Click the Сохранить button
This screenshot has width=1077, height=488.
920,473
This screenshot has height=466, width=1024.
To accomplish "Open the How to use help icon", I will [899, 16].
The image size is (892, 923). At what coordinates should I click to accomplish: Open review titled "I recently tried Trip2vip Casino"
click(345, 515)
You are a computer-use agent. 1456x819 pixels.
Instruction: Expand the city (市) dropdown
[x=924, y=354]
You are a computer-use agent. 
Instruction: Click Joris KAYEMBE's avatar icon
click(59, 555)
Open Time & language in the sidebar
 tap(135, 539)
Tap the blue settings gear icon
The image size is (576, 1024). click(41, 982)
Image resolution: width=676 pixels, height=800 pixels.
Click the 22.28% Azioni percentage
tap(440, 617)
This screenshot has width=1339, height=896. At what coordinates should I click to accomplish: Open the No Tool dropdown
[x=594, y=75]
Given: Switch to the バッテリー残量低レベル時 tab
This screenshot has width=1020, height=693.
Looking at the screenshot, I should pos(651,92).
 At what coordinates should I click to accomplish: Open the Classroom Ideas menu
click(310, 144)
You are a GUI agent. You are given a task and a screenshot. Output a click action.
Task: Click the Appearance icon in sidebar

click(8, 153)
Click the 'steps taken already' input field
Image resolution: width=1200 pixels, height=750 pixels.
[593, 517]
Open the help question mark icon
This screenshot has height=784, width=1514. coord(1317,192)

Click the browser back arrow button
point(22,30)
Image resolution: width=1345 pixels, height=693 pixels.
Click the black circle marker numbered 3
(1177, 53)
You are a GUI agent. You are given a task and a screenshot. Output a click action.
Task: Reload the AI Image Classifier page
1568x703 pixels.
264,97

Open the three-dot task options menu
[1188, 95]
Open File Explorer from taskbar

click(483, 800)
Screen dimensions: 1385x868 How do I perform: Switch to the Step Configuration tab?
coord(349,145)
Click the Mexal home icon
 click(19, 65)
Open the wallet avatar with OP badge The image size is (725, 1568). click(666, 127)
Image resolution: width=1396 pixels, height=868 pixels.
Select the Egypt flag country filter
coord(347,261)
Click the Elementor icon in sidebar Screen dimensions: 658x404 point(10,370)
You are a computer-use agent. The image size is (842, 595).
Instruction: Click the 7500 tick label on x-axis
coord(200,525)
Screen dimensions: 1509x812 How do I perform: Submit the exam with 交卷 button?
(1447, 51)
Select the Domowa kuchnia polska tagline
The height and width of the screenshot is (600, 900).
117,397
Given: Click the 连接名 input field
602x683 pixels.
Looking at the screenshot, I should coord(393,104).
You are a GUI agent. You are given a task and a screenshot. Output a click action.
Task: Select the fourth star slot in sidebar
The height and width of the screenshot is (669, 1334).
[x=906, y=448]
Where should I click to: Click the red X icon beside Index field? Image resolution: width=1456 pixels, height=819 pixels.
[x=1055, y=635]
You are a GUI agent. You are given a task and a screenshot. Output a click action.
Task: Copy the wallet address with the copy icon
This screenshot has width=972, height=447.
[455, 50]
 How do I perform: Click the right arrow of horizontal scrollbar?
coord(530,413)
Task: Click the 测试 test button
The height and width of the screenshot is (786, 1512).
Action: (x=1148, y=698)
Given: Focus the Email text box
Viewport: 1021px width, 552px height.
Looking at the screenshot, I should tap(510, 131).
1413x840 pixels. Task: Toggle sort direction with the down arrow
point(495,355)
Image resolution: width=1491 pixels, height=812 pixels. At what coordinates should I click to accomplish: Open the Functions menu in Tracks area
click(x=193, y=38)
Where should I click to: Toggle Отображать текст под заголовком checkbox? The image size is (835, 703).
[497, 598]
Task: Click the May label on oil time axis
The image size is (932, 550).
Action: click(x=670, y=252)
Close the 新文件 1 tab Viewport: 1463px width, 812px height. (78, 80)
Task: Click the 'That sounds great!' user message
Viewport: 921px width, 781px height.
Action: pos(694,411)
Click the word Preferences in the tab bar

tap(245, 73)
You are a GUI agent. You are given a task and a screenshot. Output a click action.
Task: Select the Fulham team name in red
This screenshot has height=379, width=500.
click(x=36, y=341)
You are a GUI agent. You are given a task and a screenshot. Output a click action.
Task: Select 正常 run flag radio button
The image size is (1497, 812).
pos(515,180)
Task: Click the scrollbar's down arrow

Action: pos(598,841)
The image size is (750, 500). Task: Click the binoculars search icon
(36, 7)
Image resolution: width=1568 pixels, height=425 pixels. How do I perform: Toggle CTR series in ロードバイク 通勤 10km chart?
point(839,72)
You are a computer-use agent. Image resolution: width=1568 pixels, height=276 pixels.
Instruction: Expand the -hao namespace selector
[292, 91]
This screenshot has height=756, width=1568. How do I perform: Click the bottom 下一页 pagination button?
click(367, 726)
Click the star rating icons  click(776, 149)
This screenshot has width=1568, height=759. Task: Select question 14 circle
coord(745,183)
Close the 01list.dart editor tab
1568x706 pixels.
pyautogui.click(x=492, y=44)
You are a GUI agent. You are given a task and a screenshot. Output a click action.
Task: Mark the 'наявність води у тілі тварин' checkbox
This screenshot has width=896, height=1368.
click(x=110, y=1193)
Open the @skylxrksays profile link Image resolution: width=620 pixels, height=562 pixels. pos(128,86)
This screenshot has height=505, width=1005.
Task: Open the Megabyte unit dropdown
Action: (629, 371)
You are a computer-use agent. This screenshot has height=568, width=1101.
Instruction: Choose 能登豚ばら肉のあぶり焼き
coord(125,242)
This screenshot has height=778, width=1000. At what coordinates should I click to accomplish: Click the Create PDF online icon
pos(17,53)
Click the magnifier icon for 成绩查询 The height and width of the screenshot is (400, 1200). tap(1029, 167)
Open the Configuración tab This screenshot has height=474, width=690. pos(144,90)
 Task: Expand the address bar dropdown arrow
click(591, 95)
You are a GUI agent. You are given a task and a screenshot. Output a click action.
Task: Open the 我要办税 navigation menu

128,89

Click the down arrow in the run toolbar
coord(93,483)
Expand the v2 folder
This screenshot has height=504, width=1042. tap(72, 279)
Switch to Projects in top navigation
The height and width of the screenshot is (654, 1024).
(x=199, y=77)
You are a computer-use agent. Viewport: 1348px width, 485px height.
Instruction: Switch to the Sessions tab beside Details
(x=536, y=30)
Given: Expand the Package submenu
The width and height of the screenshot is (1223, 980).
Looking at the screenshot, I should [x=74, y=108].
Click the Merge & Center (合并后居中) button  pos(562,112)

════

- [Given task]:
Please write out the whole listing above, line for line, with no changes.

- [Complete response]:
Click the Сохранить button
This screenshot has width=1077, height=488.
920,473
This screenshot has height=466, width=1024.
To accomplish "Open the How to use help icon", I will [899, 16].
The image size is (892, 923). At what coordinates should I click to accomplish: Open review titled "I recently tried Trip2vip Casino"
click(345, 515)
You are a computer-use agent. 1456x819 pixels.
Instruction: Expand the city (市) dropdown
[x=924, y=354]
You are a computer-use agent. 
Instruction: Click Joris KAYEMBE's avatar icon
click(59, 555)
Open Time & language in the sidebar
 tap(135, 539)
Tap the blue settings gear icon
The image size is (576, 1024). click(41, 982)
Image resolution: width=676 pixels, height=800 pixels.
Click the 22.28% Azioni percentage
tap(440, 617)
This screenshot has width=1339, height=896. At what coordinates should I click to accomplish: Open the No Tool dropdown
[x=594, y=75]
Given: Switch to the バッテリー残量低レベル時 tab
This screenshot has width=1020, height=693.
Looking at the screenshot, I should pos(651,92).
 At what coordinates should I click to accomplish: Open the Classroom Ideas menu
click(310, 144)
You are a GUI agent. You are given a task and a screenshot. Output a click action.
Task: Click the Appearance icon in sidebar

click(8, 153)
Click the 'steps taken already' input field
Image resolution: width=1200 pixels, height=750 pixels.
[593, 517]
Open the help question mark icon
This screenshot has height=784, width=1514. coord(1317,192)

Click the browser back arrow button
point(22,30)
Image resolution: width=1345 pixels, height=693 pixels.
Click the black circle marker numbered 3
(1177, 53)
You are a GUI agent. You are given a task and a screenshot. Output a click action.
Task: Reload the AI Image Classifier page
1568x703 pixels.
264,97

Open the three-dot task options menu
[1188, 95]
Open File Explorer from taskbar

click(483, 800)
Screen dimensions: 1385x868 How do I perform: Switch to the Step Configuration tab?
coord(349,145)
Click the Mexal home icon
 click(19, 65)
Open the wallet avatar with OP badge The image size is (725, 1568). click(666, 127)
Image resolution: width=1396 pixels, height=868 pixels.
Select the Egypt flag country filter
coord(347,261)
Click the Elementor icon in sidebar Screen dimensions: 658x404 point(10,370)
You are a computer-use agent. The image size is (842, 595).
Instruction: Click the 7500 tick label on x-axis
coord(200,525)
Screen dimensions: 1509x812 How do I perform: Submit the exam with 交卷 button?
(1447, 51)
Select the Domowa kuchnia polska tagline
The height and width of the screenshot is (600, 900).
117,397
Given: Click the 连接名 input field
602x683 pixels.
Looking at the screenshot, I should coord(393,104).
You are a GUI agent. You are given a task and a screenshot. Output a click action.
Task: Select the fourth star slot in sidebar
The height and width of the screenshot is (669, 1334).
[x=906, y=448]
Where should I click to: Click the red X icon beside Index field? Image resolution: width=1456 pixels, height=819 pixels.
[x=1055, y=635]
You are a GUI agent. You are given a task and a screenshot. Output a click action.
Task: Copy the wallet address with the copy icon
This screenshot has width=972, height=447.
[455, 50]
 How do I perform: Click the right arrow of horizontal scrollbar?
coord(530,413)
Task: Click the 测试 test button
The height and width of the screenshot is (786, 1512).
Action: (x=1148, y=698)
Given: Focus the Email text box
Viewport: 1021px width, 552px height.
Looking at the screenshot, I should tap(510, 131).
1413x840 pixels. Task: Toggle sort direction with the down arrow
point(495,355)
Image resolution: width=1491 pixels, height=812 pixels. At what coordinates should I click to accomplish: Open the Functions menu in Tracks area
click(x=193, y=38)
Where should I click to: Toggle Отображать текст под заголовком checkbox? The image size is (835, 703).
[497, 598]
Task: Click the May label on oil time axis
The image size is (932, 550).
Action: click(x=670, y=252)
Close the 新文件 1 tab Viewport: 1463px width, 812px height. (78, 80)
Task: Click the 'That sounds great!' user message
Viewport: 921px width, 781px height.
Action: pos(694,411)
Click the word Preferences in the tab bar

tap(245, 73)
You are a GUI agent. You are given a task and a screenshot. Output a click action.
Task: Select the Fulham team name in red
This screenshot has height=379, width=500.
click(x=36, y=341)
You are a GUI agent. You are given a task and a screenshot. Output a click action.
Task: Select 正常 run flag radio button
The image size is (1497, 812).
pos(515,180)
Task: Click the scrollbar's down arrow

Action: pos(598,841)
The image size is (750, 500). Task: Click the binoculars search icon
(36, 7)
Image resolution: width=1568 pixels, height=425 pixels. How do I perform: Toggle CTR series in ロードバイク 通勤 10km chart?
point(839,72)
You are a computer-use agent. Image resolution: width=1568 pixels, height=276 pixels.
Instruction: Expand the -hao namespace selector
[292, 91]
This screenshot has height=756, width=1568. How do I perform: Click the bottom 下一页 pagination button?
click(367, 726)
Click the star rating icons  click(776, 149)
This screenshot has width=1568, height=759. Task: Select question 14 circle
coord(745,183)
Close the 01list.dart editor tab
1568x706 pixels.
pyautogui.click(x=492, y=44)
You are a GUI agent. You are given a task and a screenshot. Output a click action.
Task: Mark the 'наявність води у тілі тварин' checkbox
This screenshot has width=896, height=1368.
click(x=110, y=1193)
Open the @skylxrksays profile link Image resolution: width=620 pixels, height=562 pixels. pos(128,86)
This screenshot has height=505, width=1005.
Task: Open the Megabyte unit dropdown
Action: (629, 371)
You are a computer-use agent. This screenshot has height=568, width=1101.
Instruction: Choose 能登豚ばら肉のあぶり焼き
coord(125,242)
This screenshot has height=778, width=1000. At what coordinates should I click to accomplish: Click the Create PDF online icon
pos(17,53)
Click the magnifier icon for 成绩查询 The height and width of the screenshot is (400, 1200). tap(1029, 167)
Open the Configuración tab This screenshot has height=474, width=690. pos(144,90)
 Task: Expand the address bar dropdown arrow
click(591, 95)
You are a GUI agent. You are given a task and a screenshot. Output a click action.
Task: Open the 我要办税 navigation menu

128,89

Click the down arrow in the run toolbar
coord(93,483)
Expand the v2 folder
This screenshot has height=504, width=1042. tap(72, 279)
Switch to Projects in top navigation
The height and width of the screenshot is (654, 1024).
(x=199, y=77)
You are a computer-use agent. Viewport: 1348px width, 485px height.
Instruction: Switch to the Sessions tab beside Details
(x=536, y=30)
Given: Expand the Package submenu
The width and height of the screenshot is (1223, 980).
Looking at the screenshot, I should [x=74, y=108].
Click the Merge & Center (合并后居中) button  pos(562,112)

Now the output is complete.